Do this: Please transcribe the data exactly, everything from the line containing "811x264 pixels. Task: Click" down to the line containing "pyautogui.click(x=174, y=183)", both of those lines included.

Material for this exercise:
———

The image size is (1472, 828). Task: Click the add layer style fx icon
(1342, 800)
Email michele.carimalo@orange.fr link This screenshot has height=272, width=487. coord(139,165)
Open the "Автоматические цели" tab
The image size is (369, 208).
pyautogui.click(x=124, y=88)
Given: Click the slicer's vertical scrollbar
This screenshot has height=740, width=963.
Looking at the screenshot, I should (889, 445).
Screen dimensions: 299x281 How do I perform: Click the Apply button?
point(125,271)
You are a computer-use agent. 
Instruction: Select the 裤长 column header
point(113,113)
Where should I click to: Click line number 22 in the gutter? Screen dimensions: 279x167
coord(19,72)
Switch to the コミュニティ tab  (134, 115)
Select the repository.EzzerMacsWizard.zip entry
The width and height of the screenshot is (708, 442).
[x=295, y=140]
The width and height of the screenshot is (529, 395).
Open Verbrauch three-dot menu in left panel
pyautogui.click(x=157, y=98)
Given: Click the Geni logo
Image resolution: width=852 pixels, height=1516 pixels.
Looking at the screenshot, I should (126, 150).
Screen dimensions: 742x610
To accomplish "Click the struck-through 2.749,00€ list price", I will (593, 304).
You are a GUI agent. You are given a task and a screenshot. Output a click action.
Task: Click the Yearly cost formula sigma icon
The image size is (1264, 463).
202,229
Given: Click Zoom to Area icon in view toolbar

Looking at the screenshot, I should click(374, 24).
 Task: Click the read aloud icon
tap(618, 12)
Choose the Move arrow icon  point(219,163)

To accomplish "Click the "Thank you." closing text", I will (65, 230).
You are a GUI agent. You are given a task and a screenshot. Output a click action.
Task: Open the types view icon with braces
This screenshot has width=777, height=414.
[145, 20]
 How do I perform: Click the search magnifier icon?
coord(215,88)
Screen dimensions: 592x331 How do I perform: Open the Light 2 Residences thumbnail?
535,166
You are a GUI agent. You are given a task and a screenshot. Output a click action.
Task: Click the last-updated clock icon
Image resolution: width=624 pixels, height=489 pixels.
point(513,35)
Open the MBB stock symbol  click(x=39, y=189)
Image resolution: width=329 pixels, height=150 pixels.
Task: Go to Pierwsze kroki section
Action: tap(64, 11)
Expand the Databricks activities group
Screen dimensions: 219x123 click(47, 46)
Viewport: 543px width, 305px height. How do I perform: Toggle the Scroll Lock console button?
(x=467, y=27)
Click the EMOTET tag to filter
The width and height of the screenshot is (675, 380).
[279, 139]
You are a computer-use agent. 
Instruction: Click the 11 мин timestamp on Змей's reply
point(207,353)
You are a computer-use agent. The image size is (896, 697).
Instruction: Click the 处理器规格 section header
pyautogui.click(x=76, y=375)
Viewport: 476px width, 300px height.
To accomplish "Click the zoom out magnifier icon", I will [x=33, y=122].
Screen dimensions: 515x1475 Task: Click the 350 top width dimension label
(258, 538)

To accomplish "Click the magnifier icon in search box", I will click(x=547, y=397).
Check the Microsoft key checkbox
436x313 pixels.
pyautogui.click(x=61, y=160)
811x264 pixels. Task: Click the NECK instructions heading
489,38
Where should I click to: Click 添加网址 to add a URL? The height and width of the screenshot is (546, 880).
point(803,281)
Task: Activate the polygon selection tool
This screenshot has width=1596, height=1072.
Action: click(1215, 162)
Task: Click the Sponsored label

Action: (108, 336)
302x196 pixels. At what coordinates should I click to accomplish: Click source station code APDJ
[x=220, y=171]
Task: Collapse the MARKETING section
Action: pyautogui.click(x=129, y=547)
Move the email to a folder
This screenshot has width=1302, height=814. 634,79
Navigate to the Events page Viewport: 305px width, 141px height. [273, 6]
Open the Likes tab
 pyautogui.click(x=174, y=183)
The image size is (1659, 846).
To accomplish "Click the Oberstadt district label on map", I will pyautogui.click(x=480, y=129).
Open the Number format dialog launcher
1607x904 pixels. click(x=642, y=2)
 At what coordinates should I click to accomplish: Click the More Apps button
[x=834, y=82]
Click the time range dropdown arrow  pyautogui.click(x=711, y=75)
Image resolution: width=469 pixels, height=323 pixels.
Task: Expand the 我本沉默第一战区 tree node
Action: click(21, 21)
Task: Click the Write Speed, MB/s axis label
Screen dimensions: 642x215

———

Result of this task:
811x264 pixels. Task: Click the NECK instructions heading
489,38
Where should I click to: Click 添加网址 to add a URL? The height and width of the screenshot is (546, 880).
point(803,281)
Task: Activate the polygon selection tool
This screenshot has width=1596, height=1072.
Action: click(1215, 162)
Task: Click the Sponsored label

Action: (108, 336)
302x196 pixels. At what coordinates should I click to accomplish: Click source station code APDJ
[x=220, y=171]
Task: Collapse the MARKETING section
Action: pyautogui.click(x=129, y=547)
Move the email to a folder
This screenshot has width=1302, height=814. 634,79
Navigate to the Events page Viewport: 305px width, 141px height. [273, 6]
Open the Likes tab
 pyautogui.click(x=174, y=183)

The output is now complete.